Remember the Samaritan women at the well (John 4:4-26)? She’s had five husbands and she’s living with a man who is not her husband. Despite what we have done to her, that’s not a statement about her. It’s another manifestation of business as usual. Her first husband died, divorced her, or ran off. Who knows? What we do know is that is was improper and dangerous to be women without a man. Business as usual meant she had to belong to a man. So there was a second man, and a third, and a fourth, and a fifth, and a sixth. Jesus meets this women at the well and interrupts business as usual. It’s not about the man or men in her life. It’s about her. Jesus recognizes her as the temple of God. The temple is neither on this Samaritan mountain nor in Jerusalem. She is now the well of living water.
And then there’s Lazarus (John 11:1-44). He’s been dead three days already. Martha knows that death is present. Jesus tells her it will no longer be business as usual. “Take away the stone,” he says. Death will not have the final word. “Lazarus, come out.”
And let’s not forget the five thousand people that show up empty and hungry (John 6:1-13). Philip is sure there’s not enough food. There’s no way to feed the people. Empty and hungry people are business as usual. But Jesus has other plans. Two fish and five loaves are more than enough. Everyone was satisfied and twelve baskets were filled with leftovers. It wasn’t business as usual for the empty and hungry.
Over and over again, Jesus is interrupting, disrupting, overturning, and throwing out business as usual. Business as usual is destructive of our lives and relationships. It destroys our ability see and participate in the holy that is already present in and among us.
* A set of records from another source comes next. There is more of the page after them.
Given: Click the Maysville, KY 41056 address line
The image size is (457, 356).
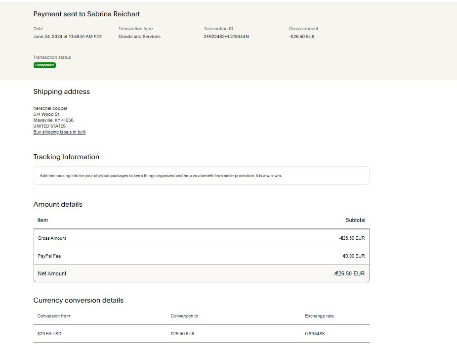Looking at the screenshot, I should point(53,120).
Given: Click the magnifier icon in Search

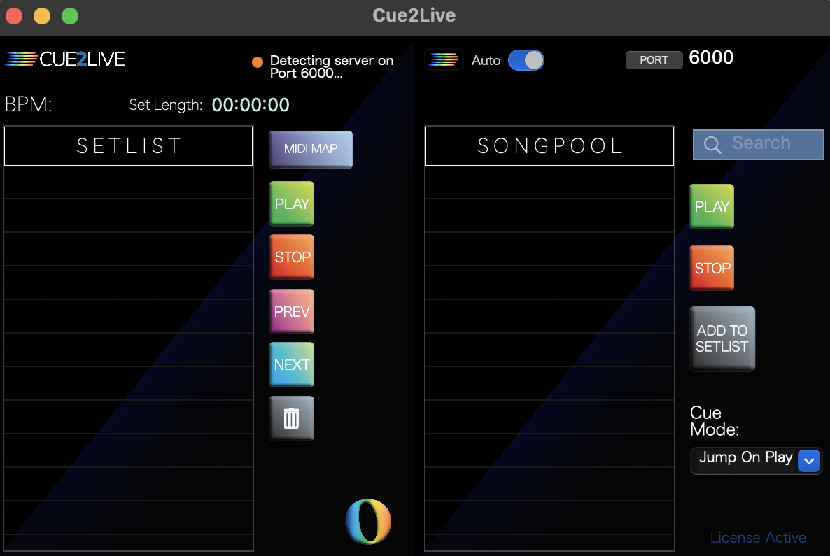Looking at the screenshot, I should coord(712,144).
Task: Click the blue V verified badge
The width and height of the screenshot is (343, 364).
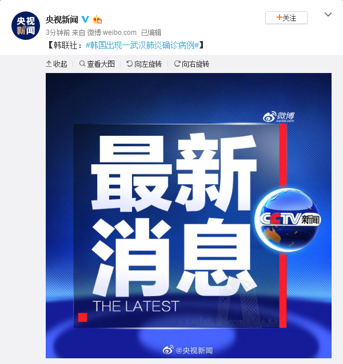Action: [85, 19]
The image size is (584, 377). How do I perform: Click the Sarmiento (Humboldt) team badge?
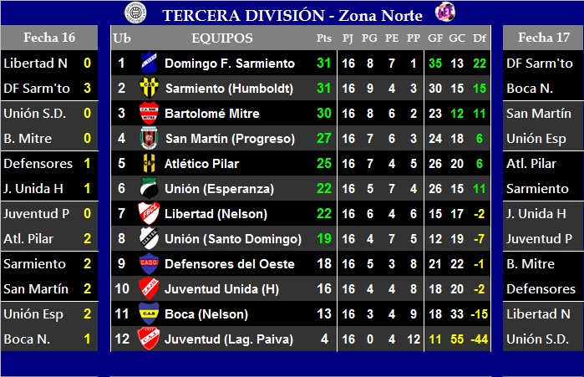coord(149,88)
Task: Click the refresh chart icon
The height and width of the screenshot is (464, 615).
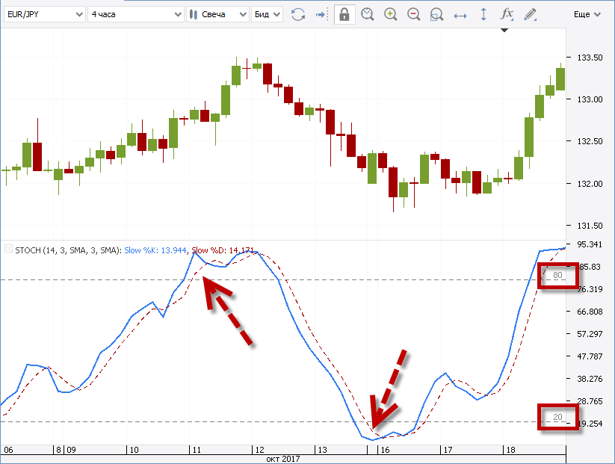Action: coord(298,14)
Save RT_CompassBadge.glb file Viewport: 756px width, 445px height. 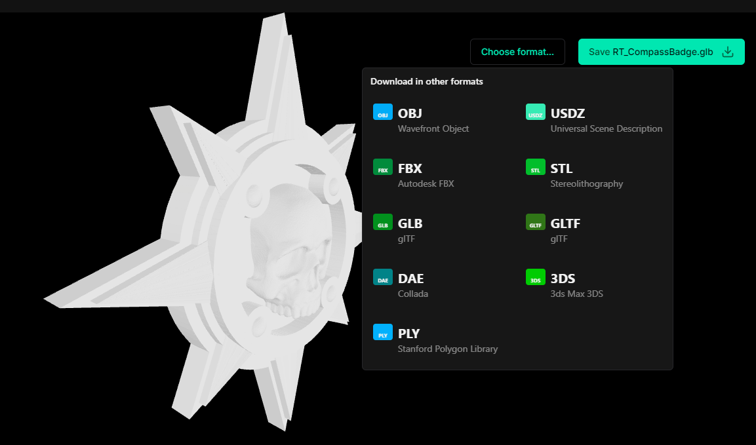[x=661, y=52]
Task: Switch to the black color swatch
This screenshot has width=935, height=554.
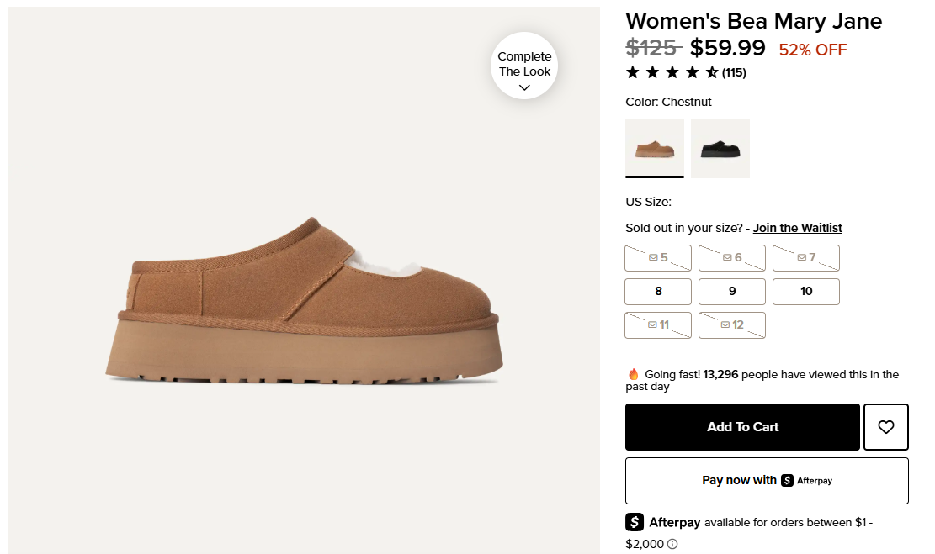Action: [x=720, y=148]
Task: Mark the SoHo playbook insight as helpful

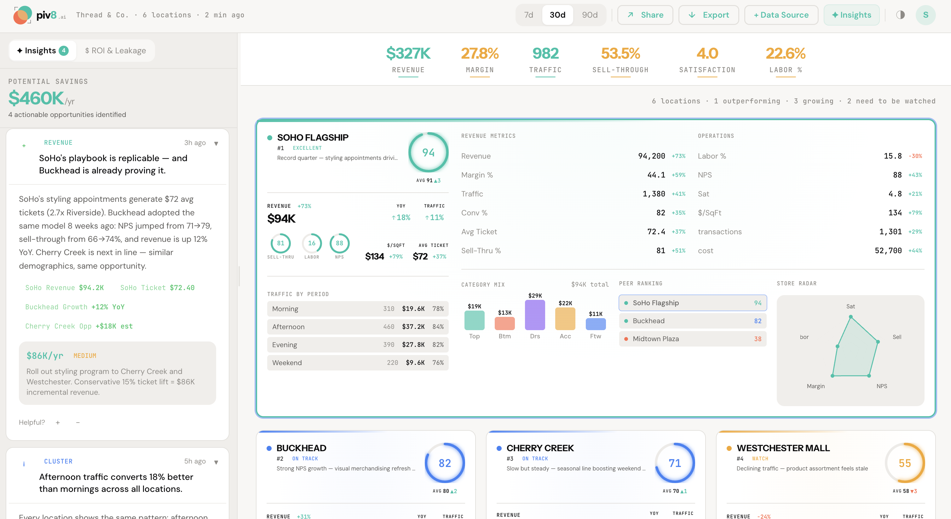Action: (58, 422)
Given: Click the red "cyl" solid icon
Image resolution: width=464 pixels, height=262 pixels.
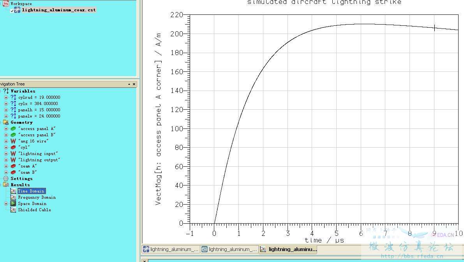Looking at the screenshot, I should tap(13, 147).
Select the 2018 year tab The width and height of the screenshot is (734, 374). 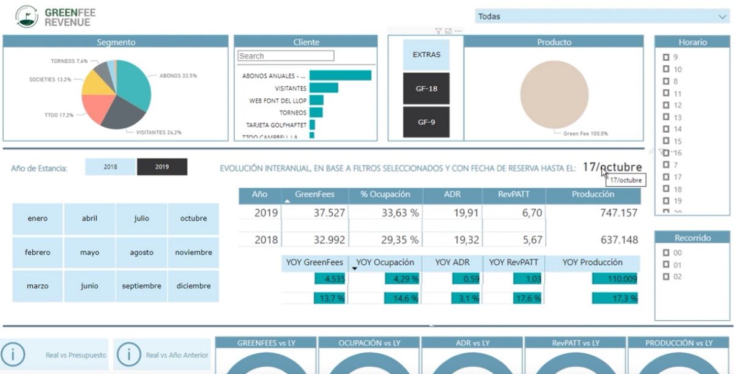pyautogui.click(x=110, y=167)
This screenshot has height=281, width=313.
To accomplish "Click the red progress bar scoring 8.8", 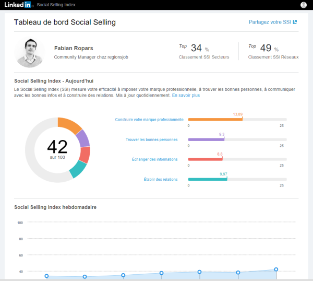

The Word became flesh so that the temple might become human. Jesus continues to overturn and throw out business as usual because the truth is, there are still women waiting at the well in our world today. Empty and hungry people are still a reality in our world and there are dead people waiting to be resurrected.
Maybe for you, today isn’t about other people. Maybe you are the women at the well. Maybe you are empty and hungry today. Maybe you need to be called to life. Maybe business as usual needs to be interrupted in your life.
Regardless of who we are, what we’ve done or left undone, or how we see or judge our life, we are the temple of God and there is one who stands in the temple of our life interrupting business as usual.
So tell me this. What does the temple of your life need today? What tables in your life need to be overturned? What animals need to be driven out of you and your whanau?
I’m not asking about what needs to happen so that you can become holy or become the temple, but so you can see that you already are the temple and claim what is already yours. Jesus doesn’t make us into something we were not. He calls us back to who we’ve always been.